Les 25 et 26 juin au Digital Publishing Summit organisé à la Bibliothèque nationale de France par EDRLab (European Digital Reading Laboratory), on mesurera le chemin parcouru par l'association depuis sa création en 2015. Portée par la volonté conjointe des pouvoirs publics et du monde du livre, qui la financent, présidée par Virginie Clayssen (Editis), elle travaille à la « recherche, développement et promotion d'un écosystème de lecture numérique ouvert, interopérable et accessible, basé sur les standards ePub », selon son objet, à l'exact opposé de la situation créée par les revendeurs dominants du marché, Amazon, Apple, ou Kobo-Fnac.

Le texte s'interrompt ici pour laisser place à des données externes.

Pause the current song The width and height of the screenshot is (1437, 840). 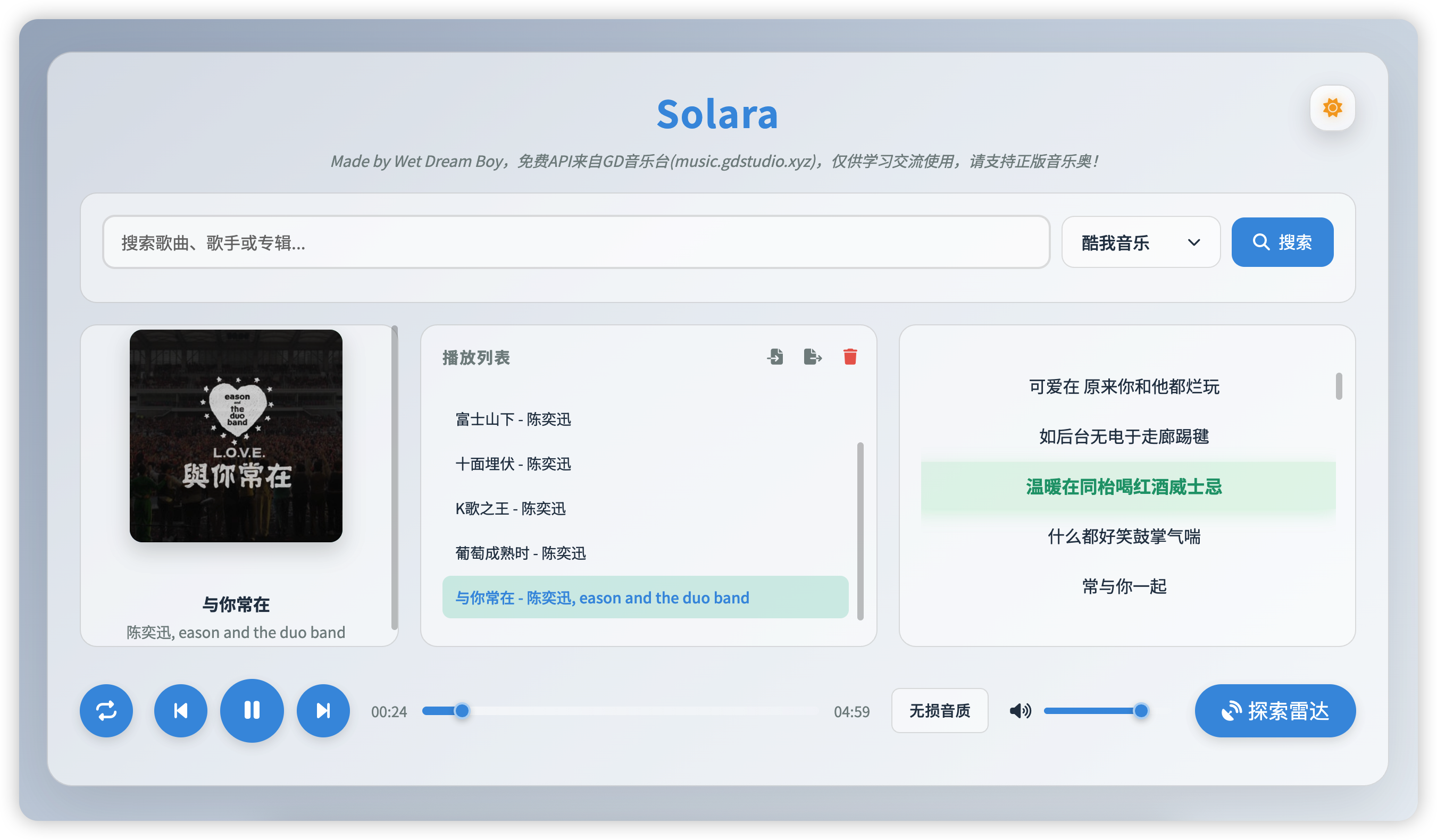[x=252, y=711]
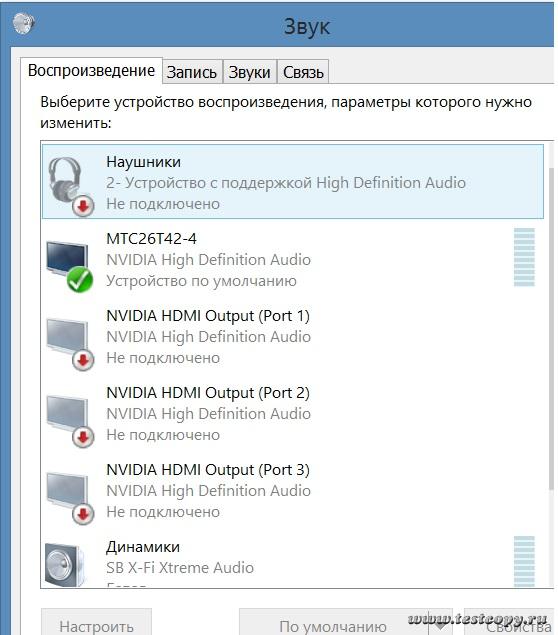Image resolution: width=558 pixels, height=635 pixels.
Task: Select the Воспроизведение tab
Action: pyautogui.click(x=92, y=70)
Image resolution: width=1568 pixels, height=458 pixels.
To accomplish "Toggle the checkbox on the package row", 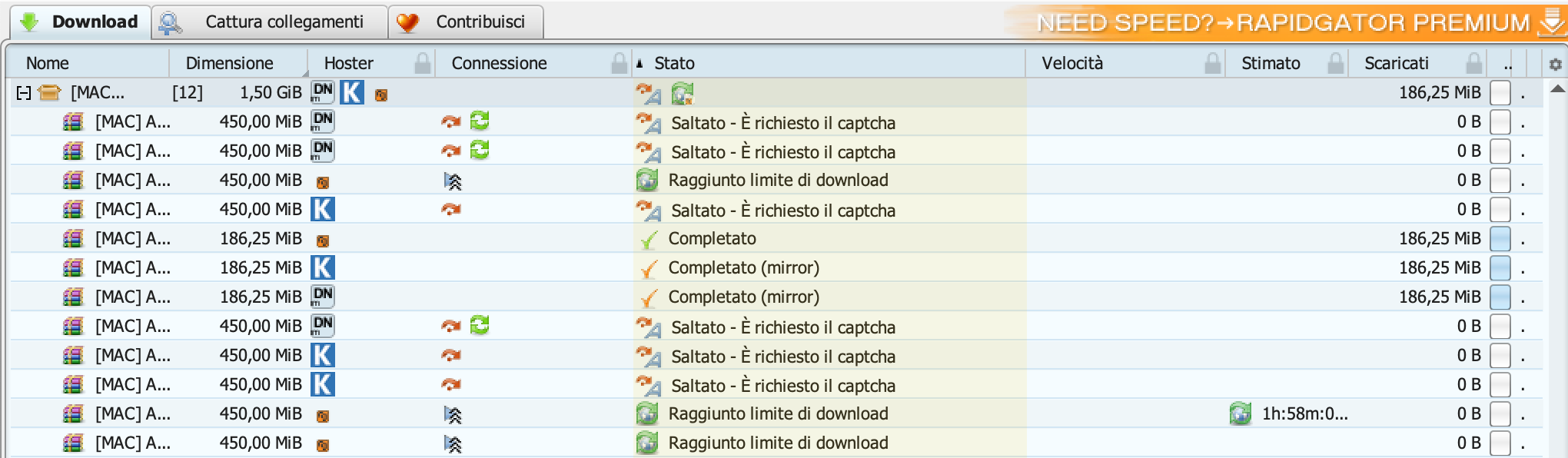I will coord(1500,93).
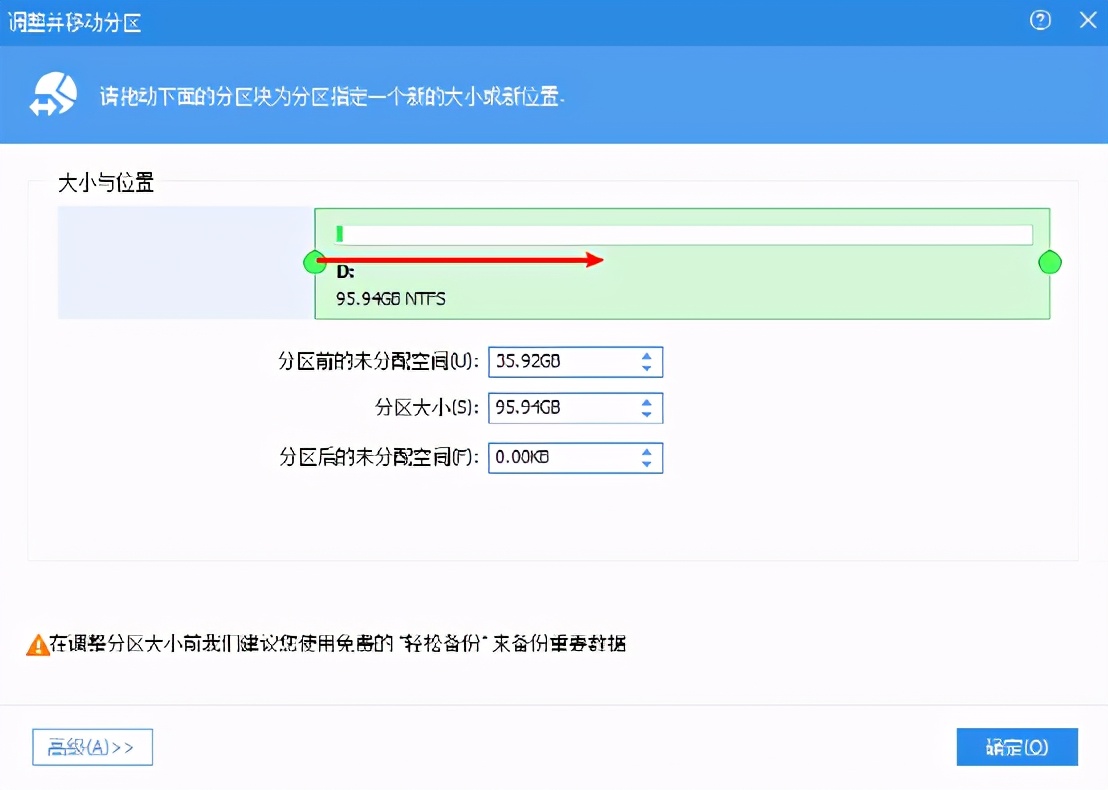Click the down arrow beside 分区大小 field
This screenshot has height=790, width=1108.
coord(647,414)
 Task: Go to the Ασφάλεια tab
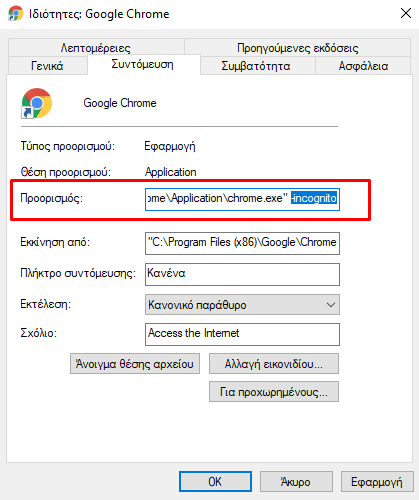coord(363,66)
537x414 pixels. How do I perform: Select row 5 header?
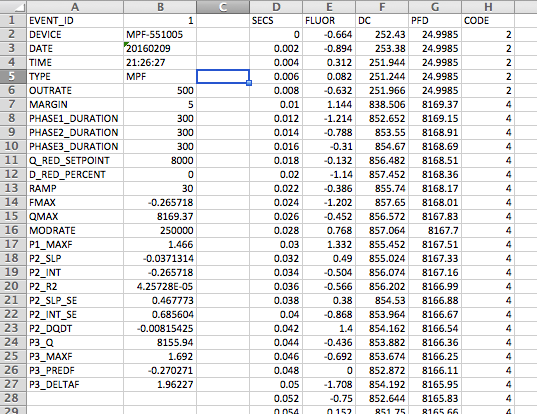[13, 76]
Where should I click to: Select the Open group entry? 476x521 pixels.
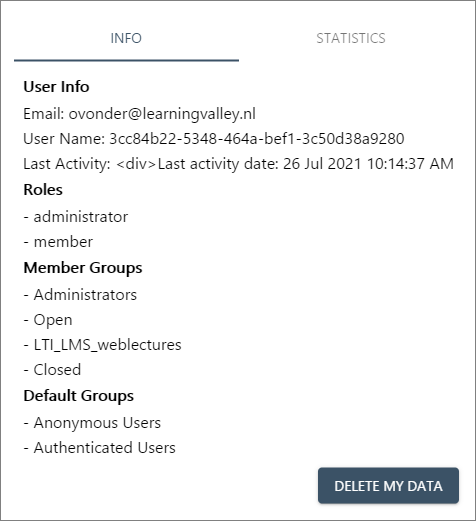click(x=53, y=320)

Par rapport à d'autres projets collectifs (1001Libraires, MO3T) lancés par le passé par les acteurs de la chaîne du livre pour reprendre le contrôle de leur destin numérique, celui-ci tient plutôt bien sa feuille de route. Des changements concrets restent toutefois à venir du côté des librairies indépendantes. Ce sont elles qui justifient ces efforts : il s'agit de leur donner les moyens de prendre leur place dans le numérique, comme elles l'ont dans l'imprimé, pour ne pas laisser ce marché sous le contrôle d'un quasi-monopole.

« La technologie de protection LCP est opérationnelle, nous y ajoutons maintenant des modules pour assurer sa pérennité, et Readium 2 sera achevé cet été », explique Laurent Le Meur, directeur technique d'EDRLab, à propos des deux projets essentiels de l'organisme, adaptés à la norme ePub. LCP (Licensed Content Protection) est une solution de gestion des droits (DRM, en version anglaise) attachés aux livres numériques. Elle est ouverte (open source) et mise à disposition de ceux qui souhaitent l'utiliser, contrairement aux systèmes propriétaires dont le plus connu, Adobe content server (ACS), a fait l'unanimité contre lui en raison de sa complexité d'utilisation et de ses coûts, notamment pour le droit de prêt en bibliothèque.

Conserver ses livres

LCP comprend à la fois une liste de spécifications définissant cette norme de protection, et une suite logicielle développée par EDRLab pour les distributeurs de livres numériques et les concepteurs de liseuses ou les créateurs d'applications de lecture pour smartphone, tablettes et ordinateurs. « Plus d'une vingtaine de sociétés, serveurs de livres ou développeurs d'applications, ont adopté LCP », indique le directeur technique d'EDRLab.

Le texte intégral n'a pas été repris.